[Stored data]
---

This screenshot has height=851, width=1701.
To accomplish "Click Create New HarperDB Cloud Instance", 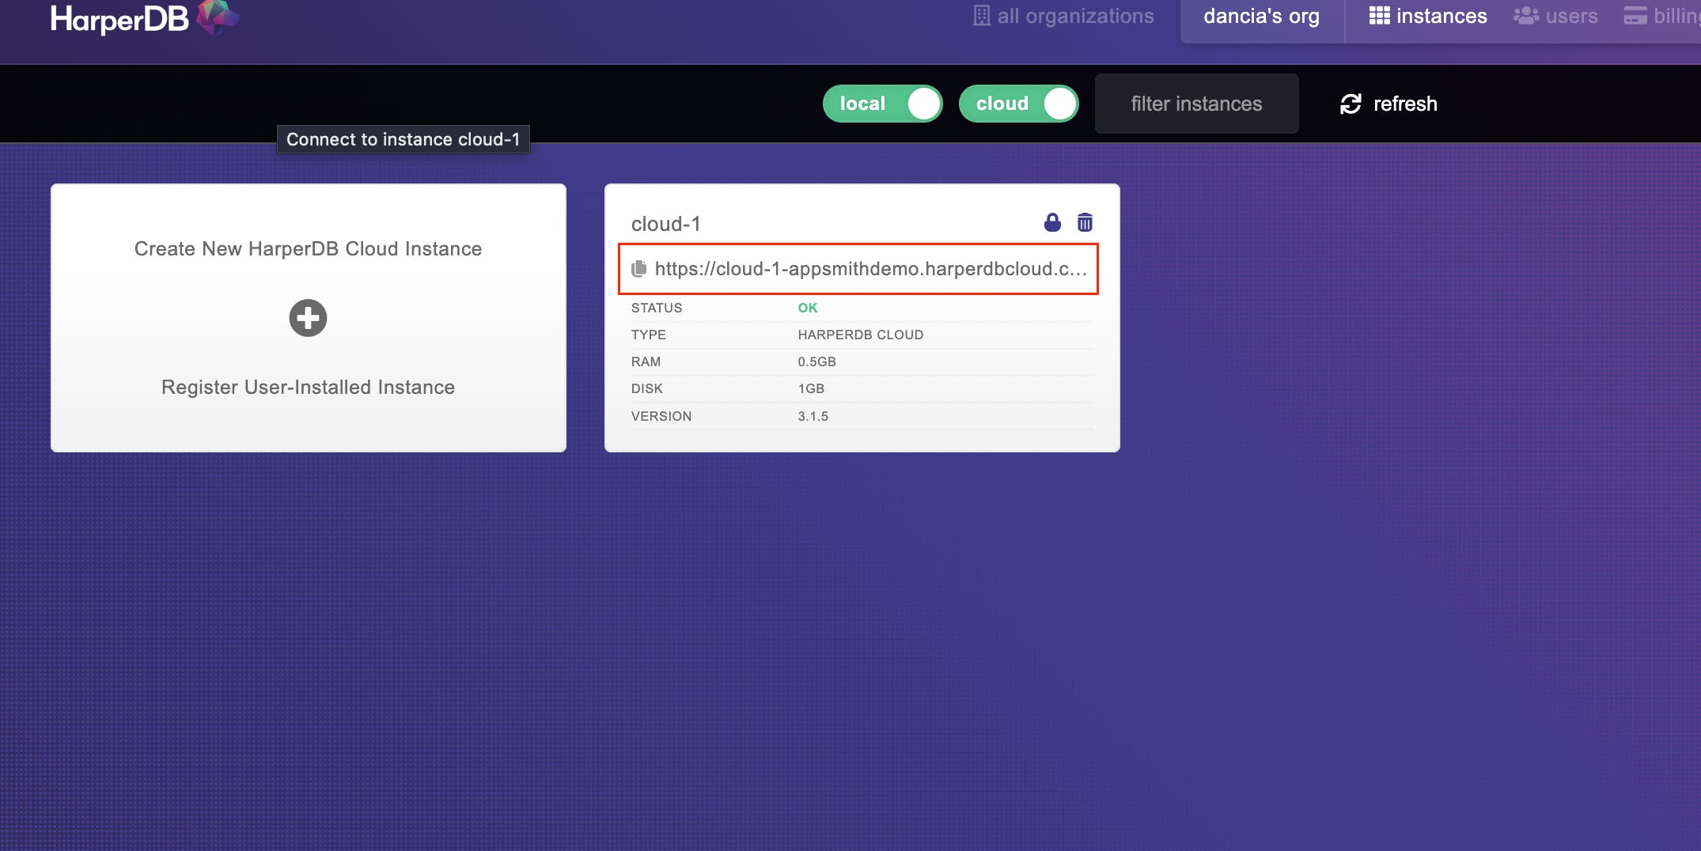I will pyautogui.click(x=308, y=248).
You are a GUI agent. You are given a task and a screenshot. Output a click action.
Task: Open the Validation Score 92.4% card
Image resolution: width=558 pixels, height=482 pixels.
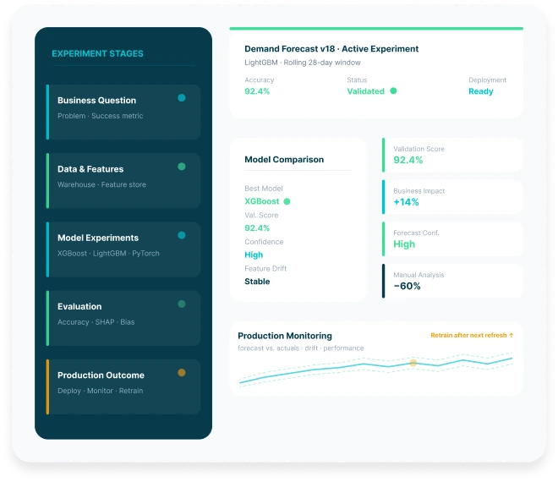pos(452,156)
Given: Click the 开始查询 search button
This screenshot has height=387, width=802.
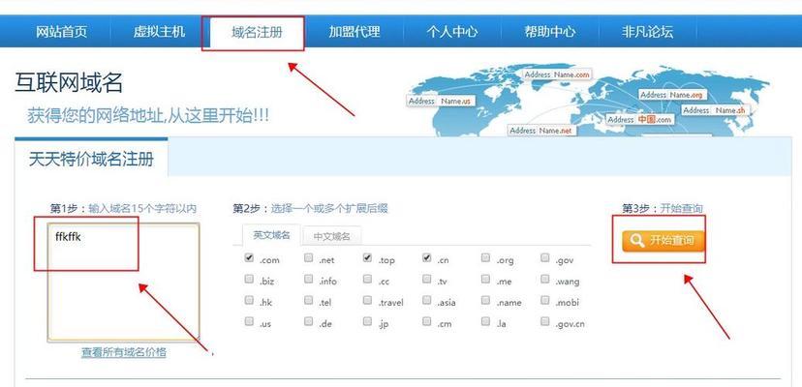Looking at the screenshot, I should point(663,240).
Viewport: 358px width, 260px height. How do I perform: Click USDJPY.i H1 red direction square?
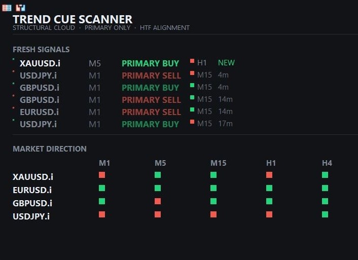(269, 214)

---

» What is expected
Reproduce precisely the lines of the entries above, from the one containing "Viewport: 358px width, 260px" through the final one, both ends included, and omit the pictures.

» Answer box
Viewport: 358px width, 260px height. How do I perform: Click USDJPY.i H1 red direction square?
(269, 214)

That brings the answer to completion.